After the Second World War, automatic translation - especially Russian-to-English - attracted heavy US government funding on the promise that computers would soon translate documents faster and cheaper than people. By the mid-1960s the agencies paying for it wanted to know whether the promise was being kept. The National Academy of Sciences and National Research Council convened the Automatic Language Processing Advisory Committee (ALPAC) to evaluate the state of the work, and in 1966 it published its report, “Language and Machines: Computers in Translation and Linguistics.”

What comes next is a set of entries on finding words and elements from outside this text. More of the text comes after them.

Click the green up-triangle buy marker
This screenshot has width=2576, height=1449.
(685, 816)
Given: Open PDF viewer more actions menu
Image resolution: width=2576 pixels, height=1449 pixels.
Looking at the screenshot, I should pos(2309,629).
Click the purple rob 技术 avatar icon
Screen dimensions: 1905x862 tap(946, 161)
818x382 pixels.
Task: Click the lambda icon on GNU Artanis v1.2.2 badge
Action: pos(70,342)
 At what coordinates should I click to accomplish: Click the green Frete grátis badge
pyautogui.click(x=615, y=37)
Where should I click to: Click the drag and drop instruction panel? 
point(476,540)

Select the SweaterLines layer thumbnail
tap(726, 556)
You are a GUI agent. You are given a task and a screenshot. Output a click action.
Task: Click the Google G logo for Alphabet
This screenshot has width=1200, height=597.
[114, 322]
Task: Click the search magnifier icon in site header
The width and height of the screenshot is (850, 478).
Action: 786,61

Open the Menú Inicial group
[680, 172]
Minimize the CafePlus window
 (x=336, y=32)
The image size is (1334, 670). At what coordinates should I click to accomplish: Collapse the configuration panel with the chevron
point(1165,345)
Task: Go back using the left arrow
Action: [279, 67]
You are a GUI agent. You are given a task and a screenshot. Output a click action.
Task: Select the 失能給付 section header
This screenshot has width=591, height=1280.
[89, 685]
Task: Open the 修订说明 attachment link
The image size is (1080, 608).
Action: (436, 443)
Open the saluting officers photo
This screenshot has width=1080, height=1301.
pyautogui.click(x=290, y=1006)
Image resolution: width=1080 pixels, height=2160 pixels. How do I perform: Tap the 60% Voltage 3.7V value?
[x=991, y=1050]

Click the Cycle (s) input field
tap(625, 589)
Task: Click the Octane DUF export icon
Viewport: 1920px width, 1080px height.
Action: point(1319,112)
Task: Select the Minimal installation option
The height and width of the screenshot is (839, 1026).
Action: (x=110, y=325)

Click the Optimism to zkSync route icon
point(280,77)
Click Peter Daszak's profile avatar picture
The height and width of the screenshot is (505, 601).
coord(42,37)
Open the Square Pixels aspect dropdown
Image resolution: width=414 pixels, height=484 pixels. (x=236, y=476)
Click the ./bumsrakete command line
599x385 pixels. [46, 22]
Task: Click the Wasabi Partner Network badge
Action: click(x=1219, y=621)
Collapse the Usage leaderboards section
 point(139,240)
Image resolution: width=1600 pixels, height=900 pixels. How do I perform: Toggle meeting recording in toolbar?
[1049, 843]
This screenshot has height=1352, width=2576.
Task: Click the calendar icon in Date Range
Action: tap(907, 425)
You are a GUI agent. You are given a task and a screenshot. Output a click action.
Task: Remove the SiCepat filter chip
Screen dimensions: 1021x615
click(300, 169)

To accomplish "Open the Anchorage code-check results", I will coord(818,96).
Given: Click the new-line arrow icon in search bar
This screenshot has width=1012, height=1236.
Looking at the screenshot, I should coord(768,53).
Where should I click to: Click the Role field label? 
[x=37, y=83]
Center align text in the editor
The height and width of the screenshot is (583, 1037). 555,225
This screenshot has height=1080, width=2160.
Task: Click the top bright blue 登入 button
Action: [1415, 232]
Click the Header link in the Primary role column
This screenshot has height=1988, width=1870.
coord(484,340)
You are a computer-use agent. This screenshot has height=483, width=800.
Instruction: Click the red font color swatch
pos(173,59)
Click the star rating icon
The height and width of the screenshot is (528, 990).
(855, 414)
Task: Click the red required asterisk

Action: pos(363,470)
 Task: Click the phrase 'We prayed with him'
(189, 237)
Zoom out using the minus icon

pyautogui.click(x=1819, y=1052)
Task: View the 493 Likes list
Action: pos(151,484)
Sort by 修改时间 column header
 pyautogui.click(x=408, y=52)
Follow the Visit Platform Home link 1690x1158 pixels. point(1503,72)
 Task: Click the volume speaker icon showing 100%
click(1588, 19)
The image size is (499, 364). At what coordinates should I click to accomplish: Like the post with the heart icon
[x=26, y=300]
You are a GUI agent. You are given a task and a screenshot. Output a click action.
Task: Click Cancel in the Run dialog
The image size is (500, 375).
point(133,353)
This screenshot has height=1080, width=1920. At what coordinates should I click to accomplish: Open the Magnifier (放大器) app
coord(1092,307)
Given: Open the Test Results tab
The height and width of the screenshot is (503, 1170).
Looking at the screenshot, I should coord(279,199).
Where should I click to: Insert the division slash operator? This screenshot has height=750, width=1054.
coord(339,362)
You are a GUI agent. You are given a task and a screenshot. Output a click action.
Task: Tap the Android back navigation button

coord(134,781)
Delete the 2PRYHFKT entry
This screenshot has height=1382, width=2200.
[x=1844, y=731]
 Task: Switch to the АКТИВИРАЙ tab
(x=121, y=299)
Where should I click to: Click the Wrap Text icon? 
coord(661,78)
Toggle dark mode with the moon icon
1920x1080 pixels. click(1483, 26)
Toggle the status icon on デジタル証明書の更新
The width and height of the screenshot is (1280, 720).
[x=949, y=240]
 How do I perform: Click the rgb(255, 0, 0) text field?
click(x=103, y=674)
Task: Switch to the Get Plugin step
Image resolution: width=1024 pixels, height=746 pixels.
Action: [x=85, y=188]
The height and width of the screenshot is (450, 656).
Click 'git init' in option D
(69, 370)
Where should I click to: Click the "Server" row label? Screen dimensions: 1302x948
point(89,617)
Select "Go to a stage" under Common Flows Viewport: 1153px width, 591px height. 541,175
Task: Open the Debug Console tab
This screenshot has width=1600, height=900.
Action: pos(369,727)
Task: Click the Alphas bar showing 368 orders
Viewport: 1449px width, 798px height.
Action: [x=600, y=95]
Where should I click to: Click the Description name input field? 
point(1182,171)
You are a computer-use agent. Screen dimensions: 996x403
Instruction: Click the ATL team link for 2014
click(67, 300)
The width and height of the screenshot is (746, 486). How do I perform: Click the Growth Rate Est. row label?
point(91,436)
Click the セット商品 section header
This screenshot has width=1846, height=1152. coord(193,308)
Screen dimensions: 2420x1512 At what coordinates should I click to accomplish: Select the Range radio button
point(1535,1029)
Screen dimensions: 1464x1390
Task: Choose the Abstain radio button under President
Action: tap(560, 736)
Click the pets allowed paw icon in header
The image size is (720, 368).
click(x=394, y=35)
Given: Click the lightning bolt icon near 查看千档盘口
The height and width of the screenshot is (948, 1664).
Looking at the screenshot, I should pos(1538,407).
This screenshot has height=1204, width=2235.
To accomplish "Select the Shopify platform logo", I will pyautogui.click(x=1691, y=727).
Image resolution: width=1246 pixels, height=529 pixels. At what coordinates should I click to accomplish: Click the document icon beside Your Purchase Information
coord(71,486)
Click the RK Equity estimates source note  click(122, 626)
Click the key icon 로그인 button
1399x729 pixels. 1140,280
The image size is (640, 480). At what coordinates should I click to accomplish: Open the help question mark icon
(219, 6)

The verdict was blunt. The report found “no immediate or predictable prospect of useful machine translation” and argued that human translation was faster, more accurate, and cheaper than the machine systems then available. It recommended redirecting money away from machine-translation systems and toward more basic research in computational linguistics. Whatever its fairness - critics then and since have argued it underweighted long-term research and judged the field by an unrealistic near-term standard - its practical effect was immediate and severe.
The funding that had sustained machine translation in the United States largely dried up, and the field went quiet for roughly two decades. This is the earliest clear case in AI’s history of a funding collapse driven by a gap between promise and delivery, and it predates the phrase “AI winter,” which would not become common until the 1980s. The ALPAC episode established the pattern those later winters would follow: oversold capabilities, a sober external review, and a sharp withdrawal of support.
The report is worth reading as a primary document precisely because its reputation is contested. It is often described as the report that “killed” machine translation, and in funding terms that is roughly true; but the committee did not claim translation was impossible, only that useful systems were not close and that the money was better spent elsewhere. The distinction matters for anyone reading today’s confident timelines: the question ALPAC asked - is the capability actually here yet, or just promised - is the same question every hype cycle eventually has to answer.